Objectives:
1. Quote the stretch of the ethics center page from "The Center houses" through "the Center Work?".
2. According to the ethics center page, with how many research groups has the Center worked?
3. Write what comes next in the ethics center page, beginning after its final line.

-- Begin Selected extract --

CENTER FOR ETHICS*
University of Idaho
Center for ETHICS
500 Memorial Gym
Moscow, ID 83844-3080 
Phone: (208) 885-2103
Fax: (208) 885-2108  
Email: ethicsinfo@uidaho.edu

About Us

What is the Center for ETHICS*?

Ethical Theory and Honor In Competition and Sport

The Center for ETHICS* at the University of Idaho offers study, intervention, outreach, consultation, and leadership in developing and advancing the theory, knowledge and understanding of character education including moral and ethical reasoning, moral development, ethical leadership, and ethical application.

What is the Center's Mission?

Believing and teaching the tradition of competitive integrity to inspire leaders of character.

What is the Center's Goal?

To return the classical concepts of justice, integrity, and responsibility in competition through education, research, and applied ethical intervention programs.

What are the Center's Objectives?

  • Model ethical conduct.

  • Conduct global research about competitive ethics, moral reasoning and character development.

  • Develop and provide teaching methodologies and curriculum supporting the practical application of moral reasoning in competitive communities.

  • Sponsor conferences whereby participants will utilize practical application of moral reasoning to confront problematic ethical reasoning and action.

  • Provide professional training programs to help decision makers navigate current ethical issues or trends.

  • Nurture a commitment to ethics, moral reasoning, and character   development within competitive communities.

  • Serve academic, professional, and public agencies in developing competitive moral excellence.

Who is at the Center?

The Center is home to many people from many different expertise levels.  We have many professors, graduate students, and undergraduate students.  Learn more about the Center staff.

What Does the Center Do?

The Center, through its director and faculty, provides classes, workshops, applied interventions, evaluations, assessments, and consultation about character education and all its perspectives to any organization, profession, industry, and discipline. Learn more about specific character education curriculum, methodology, and programs for K-12.

The Centers staff has written teacher texts, Sport Ethics: Applications for Fair Play, athlete texts, Who Says This Is Cheating, developed computer generated interactive CD-ROM teaching tools, Performance Enhancing Drug Use, teacher curriculum materials, teacher methodologies, and computer assisted teaching materials.   The staff has also developed student texts in Principled Thinking for K-12 using sport as a milieu, as well as, commissioned curricular works for specific athletic programs.

The Center houses the largest statistical information (approximately 80,000 inventories as of March 2009) base of the Hahm-Beller Values Choice Inventory in the Sport Milieu in America on moral reasoning of athletes, from junior high students through the elite level, and Division I-III NCAA.  The Center has worked with over 250 research groups.  The research base also includes information on professional character development as well as the development of numerous other competitive populations.

How Does the Center Work?

-- End Selected extract --
-- Begin Data excerpt --

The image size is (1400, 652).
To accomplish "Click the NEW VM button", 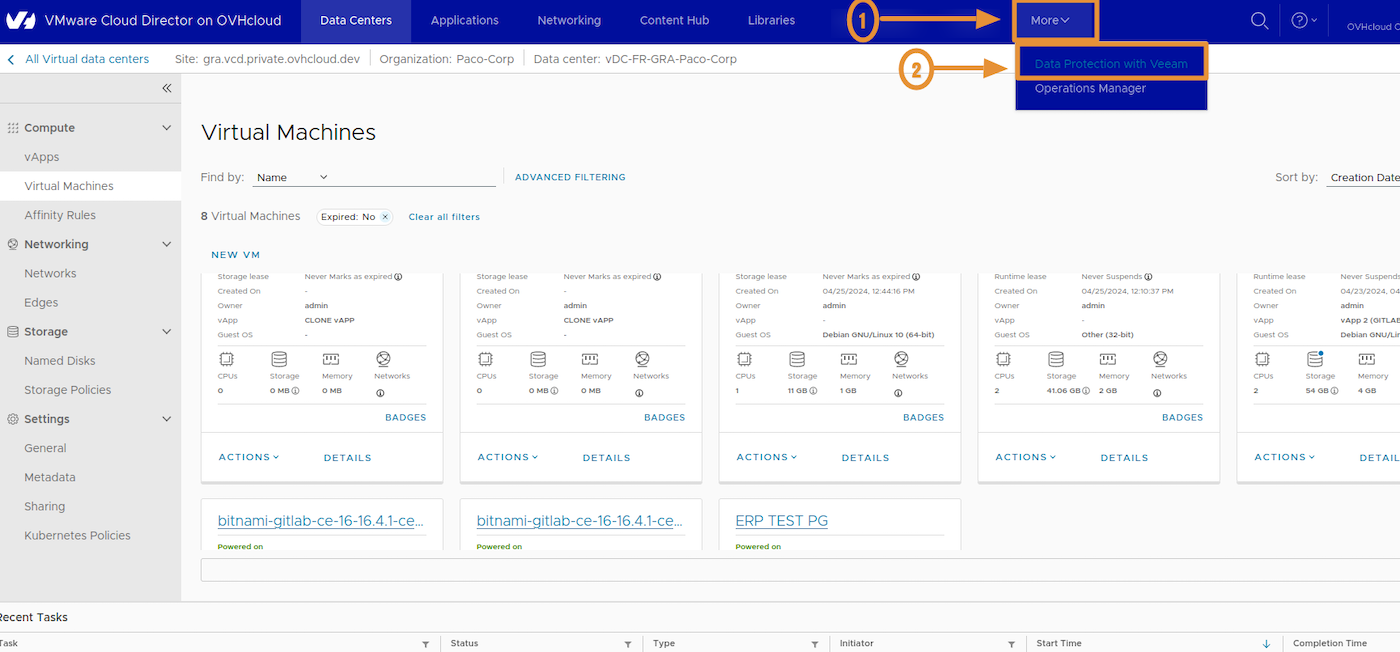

-- End Data excerpt --

Responses per task:
1.
The Center houses the largest statistical information (approximately 80,000 inventories as of March 2009) base of the Hahm-Beller Values Choice Inventory in the Sport Milieu in America on moral reasoning of athletes, from junior high students through the elite level, and Division I-III NCAA.  The Center has worked with over 250 research groups.  The research base also includes information on professional character development as well as the development of numerous other competitive populations.

How Does the Center Work?

2. Over 250 research groups.

3.
The Center is composed of interested people who are committed to the proposition that a specific, copyrighted educational program can make a difference in how people make moral decisions and how these decisions affect other people.

The Director--responsible for and oversees all of the Center's scholarly and academic activities as well as all applied strategies by formulating ideas, concepts, and direction.  The Director stimulates innovative approaches and creative ideas about intervention, teaching methodology, research activities, and generally promotes the interests of the Center.

Research/Measurement Specialist--responsible for designing, carrying out, and implementing various research projects using cognitive instruments.

Graduate Work in Sport Ethics in the Division of Health, Physical Education, Recreation, & Dance

A Master's Degree in Physical Education, and a Ph.D. in Education are all available at the University of Idaho, with emphasis and majors in Sport Ethics and Sport Philosophy. All graduates from the Sport Ethics/Sport Philosophy program have found professional opportunities in their chosen fields.

Graduate Research Assistantships

The Center for ETHICS* employs graduate students to assist with the numerous research projects the Center conducts.  These assistants conduct research, read philosophical material, contribute content to and edit the Athletes of Character text book series, act as consultants, act as editors, input and analyze data, critique the managerial process, review and develop policies, among other important tasks.  The graduate assistantship is a paid position and offers many excellent resources for ones' academic and professional progress. 

Currently, there is one graduate assistant working at the Center, Julie Latrell. Please contact either Julie or the director, Dr. Stoll, for any questions about these positions.

Undergraduate Internships

The Center for ETHICS* also works with undergraduates who want to do their internship requirement for the degree they are pursuing.  There are always a variety of projects going on at the Center and doing an internship with the Center is a great way to learn about research and get exposed to different types of research opportunities. 

Our center is a year round enterprise and we presently have contracts through Winning With Character especially working with University of Georgia football, Montana State football, University of Maryland football, and the Atlanta Braves baseball developmental teams as well as more than 40 high schools and junior colleges.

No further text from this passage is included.